(Element lookup records)
= = = = =
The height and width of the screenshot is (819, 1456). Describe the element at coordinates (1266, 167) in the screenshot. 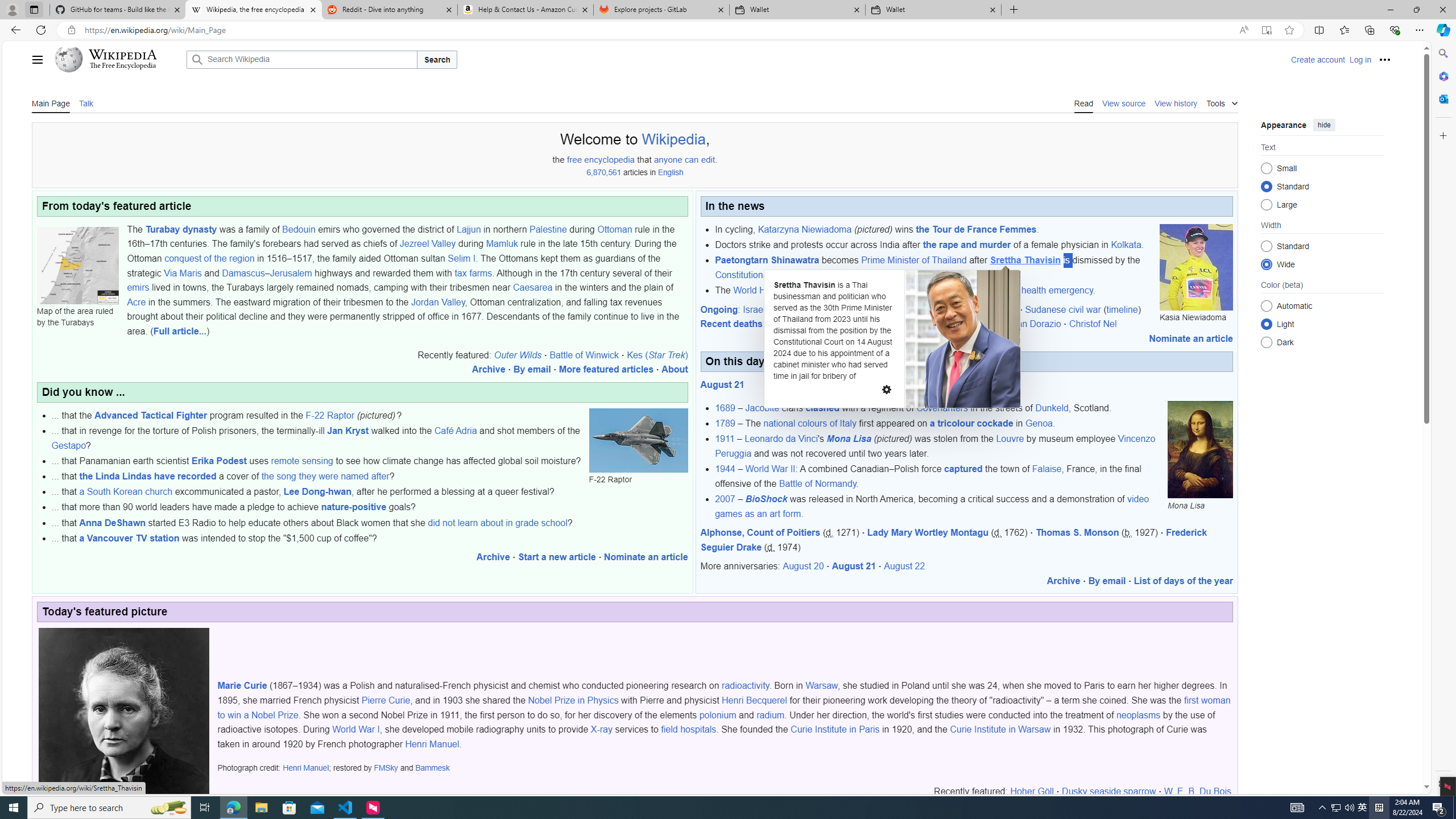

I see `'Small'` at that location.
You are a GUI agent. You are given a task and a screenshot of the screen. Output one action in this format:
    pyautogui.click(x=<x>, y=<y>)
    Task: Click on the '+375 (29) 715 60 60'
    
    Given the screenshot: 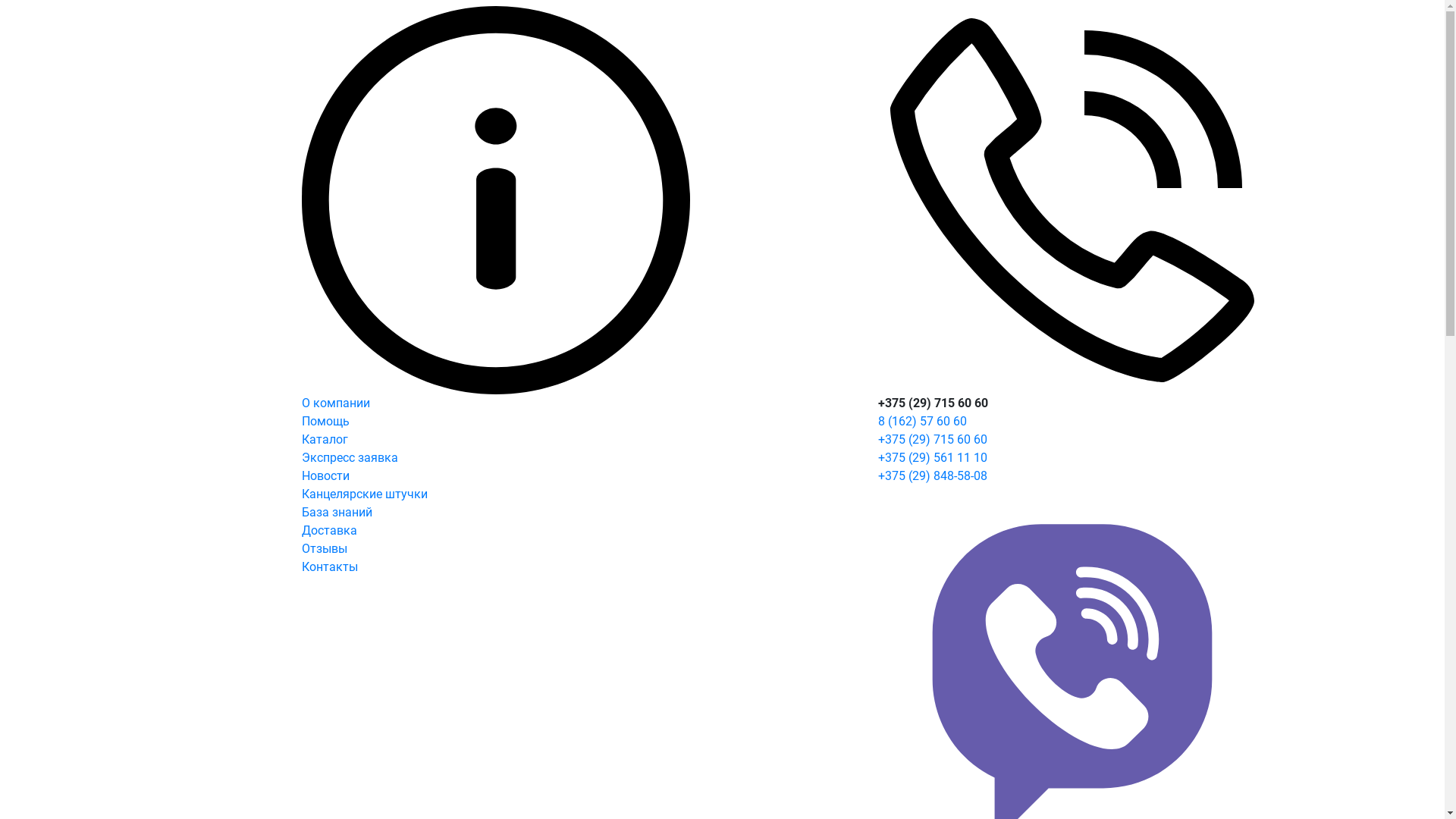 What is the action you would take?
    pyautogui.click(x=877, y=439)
= = = = =
Convert the records, from the start through the line containing "at that location.", into a two-column CSV with the headers text and answer and one row per entry. Put each field in quotes, replace its line breaks with spaces, and leave out the pictures.

text,answer
"The height and width of the screenshot is (819, 1456). Describe the element at coordinates (1266, 167) in the screenshot.","I see `'Small'` at that location."